Mice with compound deficiency of Bim and Bmf. (A) The location of the Bim and Bmf genes on chromosome 2 is illustrated. These genes are present within a 9.5-Mb region of mouse chromosome 2. (B) Mice with one wild-type chromosome 2 and one Bim/Bmf mutant chromosome 2 were intercrossed. The numbers of wild-type, double-heterozygous, and double-homozygous progeny are presented as the percentage of the total progeny (n = 120). The expected Mendelian ratios of progeny are also shown. (C) Genotype analysis of a wild-type mouse and compound mutant mice (Bim^−/+ Bmf^−/+ and Bim^−/− Bmf^−/−) was performed by PCR amplification of genomic DNA. (D) The webbed foot of a Bim^−/− Bmf^−/− mouse is compared with the foot of a wild-type mouse. (E) The masses of wild-type, Bim^−/+ Bmf^−/+, and Bim^−/−Bmf ^−/− mice (aged 6 weeks) were measured. The masses of six individual mice per group are shown. The mean mass is illustrated with a horizontal line. Statistically significant differences are indicated (*, P < 0.05).

FIG. 5.

Bim and Bmf deficiency causes splenomegaly. The relative numbers of splenocytes isolated from wild-type mice (100%) and mice with homozygous defects in the Bim and/or Bmf gene are presented (means ± standard deviations). Statistically significant differences between mutant mice and wild-type mice are indicated (*, P < 0.05). The figure also shows statistically significant differences (P < 0.05) between Bim^−/− mice and Bim^−/− Bmf^SD/SD or Bim^−/− Bmf^−/− mice.

FIG. 6.

Bim and Bmf deficiency causes an increase in the number of B cells and T cells in the spleen. (A and B) Spleen cells were examined by flow cytometry to identify B cells and T cells using antibodies to cell surface B220, CD4, and CD8 (means ± standard deviations).
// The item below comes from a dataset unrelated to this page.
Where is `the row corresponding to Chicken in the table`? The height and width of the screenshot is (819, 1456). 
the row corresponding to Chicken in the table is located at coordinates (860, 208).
Statistically significant differences between wild-type and mutant mice are indicated (*, P > 0.05).

FIG. 7.

Effect of compound mutation of Bim and Bmf on thymocytes. Thymocytes isolated from wild-type and Bim^−/− Bmf^−/− mice were examined by flow cytometry using antibodies to cell surface CD4 and CD8 (means ± standard deviations; n = 6). Statistically significant differences between wild-type and mutant cells are indicated (*, P < 0.05).

FIG. 8.

Bmf and Bim deficiency causes reduced T-cell apoptosis. Purified CD4 and CD8 T cells (1 × 10⁶ cells) were incubated in medium (4 days), and the number of viable cells was counted (means ± standard deviations; n = 5). Statistically significant differences between wild-type and mutant cells are indicated (*, P < 0.05).